As the stage within the stage (cleverly designed by Cristina Todesco) opens at the outset of this small, hilarious comedy, one sees the perfect, composed world of the buttoned down and perfectly ordinary puppet room.
Margery is prim yet sensuous and the world she governs is concisely managed, and, as yet unbeknownst to the viewer, on the edge of total collapse. All it needs is a little tilt by Timothy, a nice-looking outcast with a daring mouth, and his subliminal partner in crime, Tyrone, Jason’s puppet alter-ego. Between them, they tear up the tracks of convention, and before long what had seemed like an extended run of tameness on the dry prairie becomes a rip-roaring flood of broken boundaries and shattered idols.
The unexpected suddenness with which things go haywire is beautifully unleashed, as one watches a contained and most proper setting turn into something that looks like a Basquiat painting on acid. Shirts fly on and off, the most unexpected sensual bonds get made, all the while Tyrone, declaiming with abandon from Jason’s lyrical hand, ruling the revolutionary roost.
With wildness growing out of the established order, Pastor Greg, a seemingly squeaky clean cleric clone, reveals his not so squeaky clean intentions towards Margery. Trying to hold order in herself as well as in her class, Margery does about as well as one might expect, dealing with an errant pastor, an oversexed fringe teenager, and a possessed son.
The amazing Marianna Bassham, known for her many wonderful contributions to the Boston stage, here brings her quite amazing capacity to keep a boiling pot contained in a demure outfit until it can hold it no longer.

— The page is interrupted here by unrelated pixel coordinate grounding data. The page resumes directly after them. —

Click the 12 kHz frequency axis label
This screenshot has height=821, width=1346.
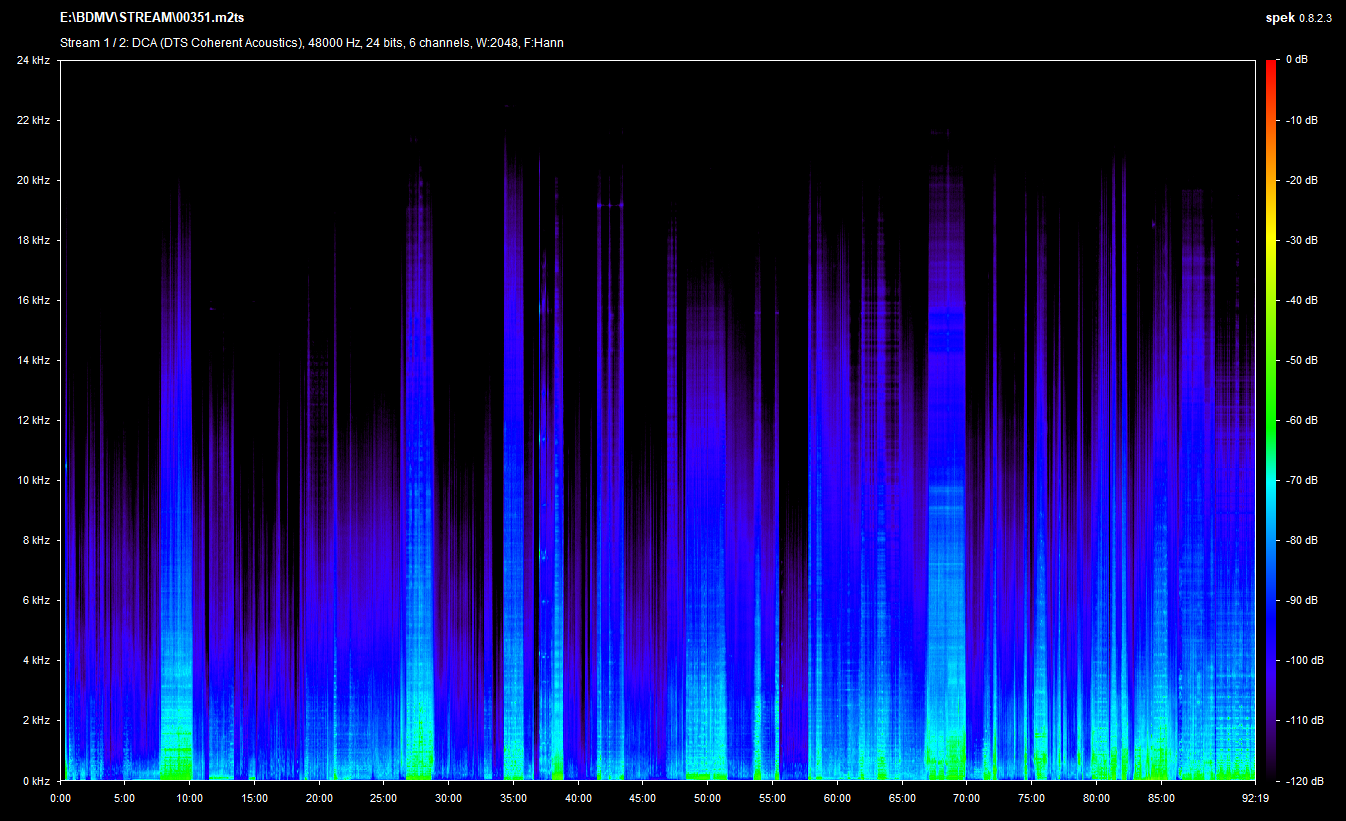(x=33, y=420)
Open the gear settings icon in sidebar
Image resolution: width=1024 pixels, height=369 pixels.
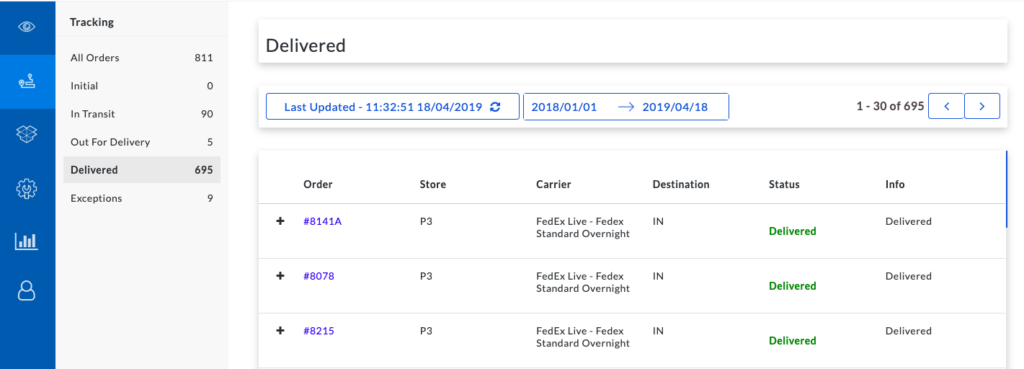(27, 189)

She is at once the girl next door and the girl in the really bad house next door and does wonderful justice to this role with her unselfconscious stripping of the layers of decency and returning within them as though nothing happened.
Lewis D. Wheeler’s Pastor Greg is a carefully seasoned mixture of sweetly dutiful purity and spicily ardent pursuit.

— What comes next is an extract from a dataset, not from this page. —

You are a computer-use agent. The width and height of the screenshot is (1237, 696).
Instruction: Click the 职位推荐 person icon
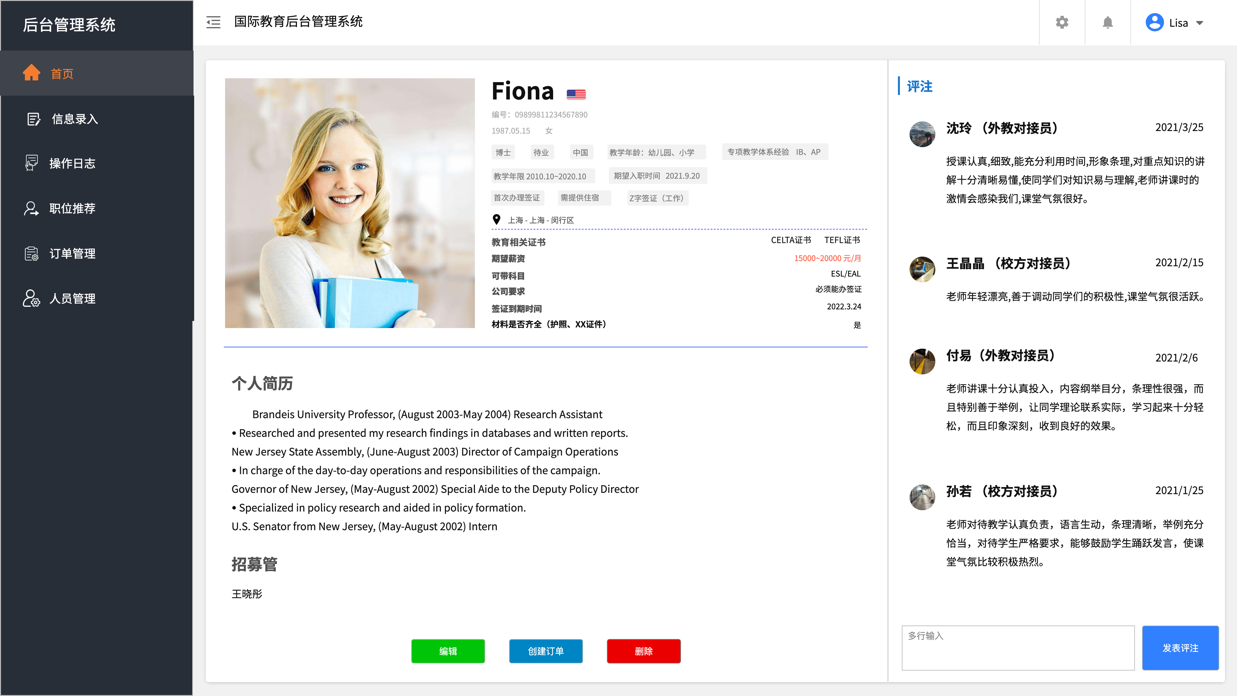pos(32,208)
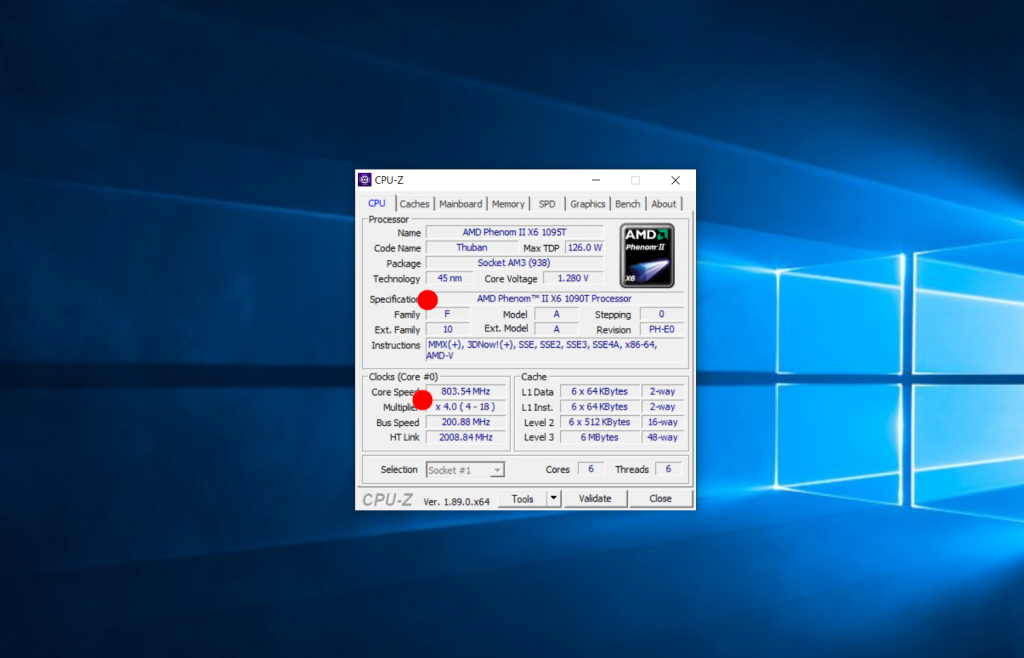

Dario Ladani Sanchez is a nicely balanced bad seed, offering adolescent Brando-ness and stunned boyishness as the need requires.
Eliott Purcell’s Jason and Tyrone are a great duo: angelically naive and demonically omniscient. Purcell’s ventriloquism is excellent and his Tyrone is truly as funny as he is nasty. Josephine Elwood’s Jessica, Jason’s next-door heartthrob, dutifully provides the required energetic stimuli and wry commentary.
Overall: a funny, wild and enjoyable takeoff on a widespread, but in some places little-known, cultural phenomenon.